L’État kényan doit immédiatement arrêter les expulsions tant que des garanties légales n’ont pas été mises en place pour protéger les droits humains des milliers d’habitants de bidonvilles et de quartiers informels qui sont concernés, a déclaré Amnesty International.

« Près de la moitié des habitants de Nairobi vivent dans des bidonvilles et nombre d’entre eux risquent d’être expulsés de force ; non seulement les expulsions jettent souvent les gens à la rue, sans abri, mais en outre elles peuvent s’accompagner de violences et entraîner la perte de l’accès à des services tels que l’eau et l’assainissement, aux moyens de subsistance, à l’éducation et aux soins, a dit Iain Byrne, responsable de l’équipe Droits économiques, sociaux et culturels d’Amnesty International.

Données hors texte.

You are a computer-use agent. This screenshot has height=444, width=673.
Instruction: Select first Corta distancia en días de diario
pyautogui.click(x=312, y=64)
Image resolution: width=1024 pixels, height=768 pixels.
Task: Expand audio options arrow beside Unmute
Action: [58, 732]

« Les expulsions forcées sont dramatiques et doivent être prohibées par la loi. »

Pour marquer la Journée mondiale de l’habitat, un nouveau rapport d’Amnesty International intitulé We are like rubbish in this country (voir document ci-dessous) décrit la vie quotidienne dans les bidonvilles de Nairobi et ce qu’implique être expulsé de force. Le rapport porte sur deux quartiers d’habitat précaire, Deep Sea et City Carton.

À City Carton, près de l’aéroport Wilson, les logements de 400 familles ont été démolis en mai 2013 par des groupes d’hommes armés de marteaux, de pieds-de-biche et de machettes. Les policiers présents sur les lieux pendant les opérations ont fait usage de gaz lacrymogènes et de balles réelles.

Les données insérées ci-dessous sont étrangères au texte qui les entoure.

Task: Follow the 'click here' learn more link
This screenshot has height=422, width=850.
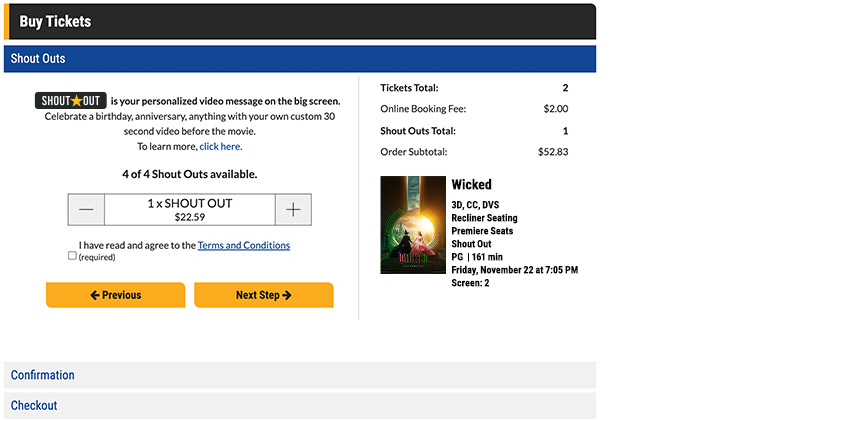Action: 220,146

D’après des éléments collectés par Amnesty International, des doutes sérieux subsistent quant à la nécessité et à la proportionnalité du recours à la force et aux armes à feu par la police.

Amnesty International a également constaté que les démolitions de logements à City Carton ne reposaient sur aucun fondement juridique, et que la police n’a rien fait pour arrêter les opérations ni pour protéger les habitants contre les hommes armés.

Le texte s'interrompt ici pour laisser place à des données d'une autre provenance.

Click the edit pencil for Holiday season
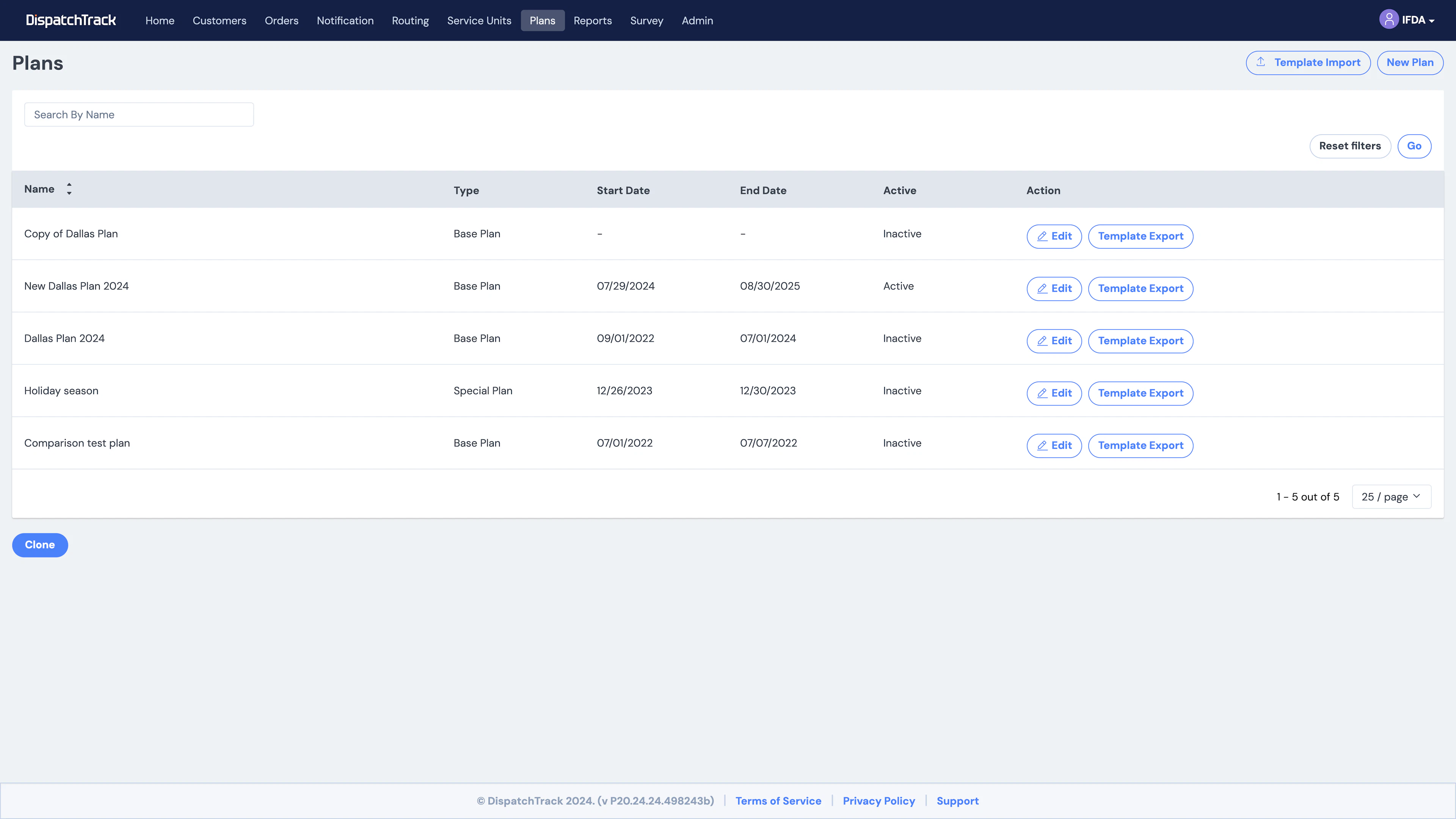The image size is (1456, 819). point(1043,394)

« En laissant ces hommes détruire des habitations à City Carton, la police a manqué à son devoir de protéger les habitants, et en faisant usage d’une force qui n’était pas nécessaire elle a effectivement donné son assentiment à l’opération d’éviction », a indiqué Iain Byrne.

Cinq mois après les démolitions, des centaines de personnes dorment toujours dans des abris de fortune et leurs conditions de vie déjà précaires ont nettement empiré. Depuis la destruction des installations sanitaires elles n’ont pas accès à un réseau d’assainissement, elles ont perdu leurs moyens de subsistance et des enfants ne peuvent plus aller à l’école. À ce jour elles se sont vu refuser les recours et l’assistance judiciaires auxquels elles ont légalement droit.

Le rapport d’Amnesty International met aussi l’accent sur la vulnérabilité des communautés comme celle de Deep Sea, dans le quartier de Westlands. Les logements et les sources de revenus des habitants de Deep Sea risquent fort d’être démolis pour laisser la place à une route qui traversera le principal marché du bidonville.

Le projet de construction de la route conçu par l’Autorité de la voirie urbaine du Kenya (KURA) est en train de se concrétiser, financé en partie par l’Union européenne. Il y a certes eu quelques échanges limités avec la KURA, mais les habitants de Deep Sea n’ont pas été impliqués dans de véritables consultations sur des solutions autres que les expulsions, ni sur d’éventuelles mesures de relogement.

En l’absence d’informations réelles sur le projet de route, les résidents craignent à tout moment de se retrouver à la rue.

« Les autorités kényanes sont tenues de respecter les garanties prévues par la loi, notamment de mener une véritable consultation auprès des communautés concernées. Un manquement à cette obligation à Deep Sea pourrait se traduire par des expulsions forcées, c’est-à-dire des violations des droits humains », a ajouté Iain Byrne.

La Constitution du Kenya reconnaît spécifiquement le droit à un logement convenable. Cela étant, au vu de l’ampleur et de la fréquence des expulsions forcées au Kenya, il faut de toute urgence adopter des lois qui prohibent explicitement ces mesures.

« Les normes internationales relatives aux droits humains sont sans équivoque : les expulsions forcées sont contraires à la loi, elles ne se justifient jamais et elles constituent une atteinte grave au droit au logement, sans parler des autres droits tels que le droit à la vie, à l’alimentation, à la santé et à l’assainissement », a dit Iain Byrne.